Who can participate: Men and women aged 18 to 75 years with diagnosed AATD-related lung disease can participate. They must provide written consent, agree to avoid alcohol consumption, and test negative for cotinine (showing no tobacco or nicotine use). Participants must either have tried all available standard treatments or chosen not to use them. Those on AAT augmentation therapy must be able to stop it for at least 4 weeks before the study and not restart for at least 12 weeks after treatment. Participants must have specific AAV antibody levels below a certain threshold and meet various laboratory test requirements. Men must agree to contraception rules and not donate sperm, while women must not be pregnant or breastfeeding and must follow contraception guidelines.
Who cannot participate: Children cannot participate. Those with other serious health conditions that could interfere with the study, pregnant or breastfeeding women, recent participants in other clinical trials, people with allergies to similar treatments, those with certain lung diseases other than pulmonary emphysema, individuals unable to follow study procedures or attend all visits, and anyone the study doctors believe would be unsafe to participate are excluded.
Study focus: The trial aims to evaluate the safety and tolerability of NTLA-3001 after a single treatment. Researchers will monitor how the body processes the gene therapy, check for immune responses including antibody development, and assess its effects on alpha-1 antitrypsin protein levels. Participants will undergo regular check-ups with respiratory health questionnaires and quality of life assessments.
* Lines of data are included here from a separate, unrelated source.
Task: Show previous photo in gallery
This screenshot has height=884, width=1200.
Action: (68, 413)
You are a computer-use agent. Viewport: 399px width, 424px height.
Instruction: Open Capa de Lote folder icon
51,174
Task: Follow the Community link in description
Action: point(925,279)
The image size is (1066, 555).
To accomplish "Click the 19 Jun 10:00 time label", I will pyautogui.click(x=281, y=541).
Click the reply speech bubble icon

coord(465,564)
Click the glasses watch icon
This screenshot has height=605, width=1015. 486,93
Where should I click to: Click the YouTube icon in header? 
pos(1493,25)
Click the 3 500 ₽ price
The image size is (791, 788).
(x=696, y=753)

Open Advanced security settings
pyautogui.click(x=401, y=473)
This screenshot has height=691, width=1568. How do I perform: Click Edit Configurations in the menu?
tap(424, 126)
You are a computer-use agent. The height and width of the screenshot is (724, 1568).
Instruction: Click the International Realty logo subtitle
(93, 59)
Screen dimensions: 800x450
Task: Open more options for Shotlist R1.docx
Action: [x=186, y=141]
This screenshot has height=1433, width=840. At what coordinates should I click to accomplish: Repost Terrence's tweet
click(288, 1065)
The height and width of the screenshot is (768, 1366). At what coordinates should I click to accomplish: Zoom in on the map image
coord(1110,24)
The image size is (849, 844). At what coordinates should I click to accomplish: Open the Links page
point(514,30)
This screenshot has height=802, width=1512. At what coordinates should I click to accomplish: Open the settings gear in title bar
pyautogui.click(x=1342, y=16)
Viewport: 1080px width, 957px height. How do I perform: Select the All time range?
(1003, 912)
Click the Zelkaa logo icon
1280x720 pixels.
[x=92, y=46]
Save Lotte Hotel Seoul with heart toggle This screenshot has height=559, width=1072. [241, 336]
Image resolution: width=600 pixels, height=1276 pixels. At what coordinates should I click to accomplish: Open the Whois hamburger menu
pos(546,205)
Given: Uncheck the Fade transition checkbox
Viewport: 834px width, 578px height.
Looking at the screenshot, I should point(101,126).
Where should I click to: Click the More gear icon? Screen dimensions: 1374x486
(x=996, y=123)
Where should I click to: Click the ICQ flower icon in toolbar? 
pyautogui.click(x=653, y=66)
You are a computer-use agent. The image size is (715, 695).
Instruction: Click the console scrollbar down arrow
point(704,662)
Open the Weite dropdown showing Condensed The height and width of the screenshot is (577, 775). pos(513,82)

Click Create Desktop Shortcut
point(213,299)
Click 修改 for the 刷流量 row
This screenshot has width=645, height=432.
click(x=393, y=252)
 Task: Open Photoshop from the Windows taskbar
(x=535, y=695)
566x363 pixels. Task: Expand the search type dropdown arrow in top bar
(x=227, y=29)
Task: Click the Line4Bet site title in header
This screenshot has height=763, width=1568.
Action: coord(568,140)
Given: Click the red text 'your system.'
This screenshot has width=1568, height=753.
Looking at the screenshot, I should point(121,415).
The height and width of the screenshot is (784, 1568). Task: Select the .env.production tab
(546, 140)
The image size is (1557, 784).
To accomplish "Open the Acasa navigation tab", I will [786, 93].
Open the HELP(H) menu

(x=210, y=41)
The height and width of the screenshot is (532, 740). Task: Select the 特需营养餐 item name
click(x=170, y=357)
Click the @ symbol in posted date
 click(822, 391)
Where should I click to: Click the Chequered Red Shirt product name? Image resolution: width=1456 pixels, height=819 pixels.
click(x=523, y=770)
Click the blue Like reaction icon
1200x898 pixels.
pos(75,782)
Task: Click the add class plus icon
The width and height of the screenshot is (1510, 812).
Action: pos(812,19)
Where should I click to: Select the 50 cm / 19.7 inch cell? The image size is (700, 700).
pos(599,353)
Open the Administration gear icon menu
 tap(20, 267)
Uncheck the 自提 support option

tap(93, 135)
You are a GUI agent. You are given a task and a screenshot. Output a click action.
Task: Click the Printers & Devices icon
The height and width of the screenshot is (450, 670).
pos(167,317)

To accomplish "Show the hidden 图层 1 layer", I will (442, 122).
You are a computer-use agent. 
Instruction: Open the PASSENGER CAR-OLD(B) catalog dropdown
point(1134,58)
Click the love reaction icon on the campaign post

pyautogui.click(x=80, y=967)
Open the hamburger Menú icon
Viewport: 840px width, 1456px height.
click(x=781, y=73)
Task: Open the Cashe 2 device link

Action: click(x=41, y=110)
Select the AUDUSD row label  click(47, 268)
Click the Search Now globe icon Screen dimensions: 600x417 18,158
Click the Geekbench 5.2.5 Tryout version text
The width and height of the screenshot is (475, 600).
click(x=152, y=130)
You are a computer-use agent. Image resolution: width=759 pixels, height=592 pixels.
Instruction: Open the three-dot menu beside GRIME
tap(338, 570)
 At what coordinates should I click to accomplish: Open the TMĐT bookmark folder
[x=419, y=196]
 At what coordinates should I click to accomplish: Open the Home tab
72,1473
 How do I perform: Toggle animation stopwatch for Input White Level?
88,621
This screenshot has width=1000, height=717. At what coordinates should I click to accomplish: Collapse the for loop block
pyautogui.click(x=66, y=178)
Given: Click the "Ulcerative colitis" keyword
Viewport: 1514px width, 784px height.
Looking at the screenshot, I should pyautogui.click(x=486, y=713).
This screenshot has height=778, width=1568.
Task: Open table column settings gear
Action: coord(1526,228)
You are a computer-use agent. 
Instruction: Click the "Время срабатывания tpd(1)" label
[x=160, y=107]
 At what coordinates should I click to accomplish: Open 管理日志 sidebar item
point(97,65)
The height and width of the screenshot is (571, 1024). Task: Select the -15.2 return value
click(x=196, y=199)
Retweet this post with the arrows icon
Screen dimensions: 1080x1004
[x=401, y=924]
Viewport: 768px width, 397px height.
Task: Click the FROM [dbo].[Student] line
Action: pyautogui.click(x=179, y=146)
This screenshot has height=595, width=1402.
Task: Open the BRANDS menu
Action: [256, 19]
This trial is being conducted exclusively in Ireland.
Summary
All five clinical trials focus specifically on AATD-related emphysema, reflecting the genetic nature of this particular form of lung disease. Four of the five trials are testing protein replacement therapies using various forms of Alpha-1-Proteinase Inhibitor, while one trial takes an innovative gene therapy approach with NTLA-3001.
There is a notable concentration of trials in Nordic countries, with Denmark and Sweden hosting four trials each, while Poland participates in four trials as well. Ireland stands out as the only location for the gene therapy trial. The trials span multiple European countries, providing broad geographic access for patients seeking experimental treatments.
Most trials require participants to be non-smokers and have moderate lung function impairment (typically FEV1 between 30% and 80% of predicted values), suggesting these treatments target patients in the middle stages of disease progression. The age ranges generally span from 18 to 80 years, though the gene therapy trial has a narrower upper limit of 75 years.
The protein replacement trials focus primarily on long-term safety monitoring and comparing different dosing regimens, while the gene therapy trial represents a potentially transformative approach by addressing the underlying genetic cause of the disease. Several trials are follow-up or extension studies, indicating ongoing commitment to understanding the long-term effects of these treatments.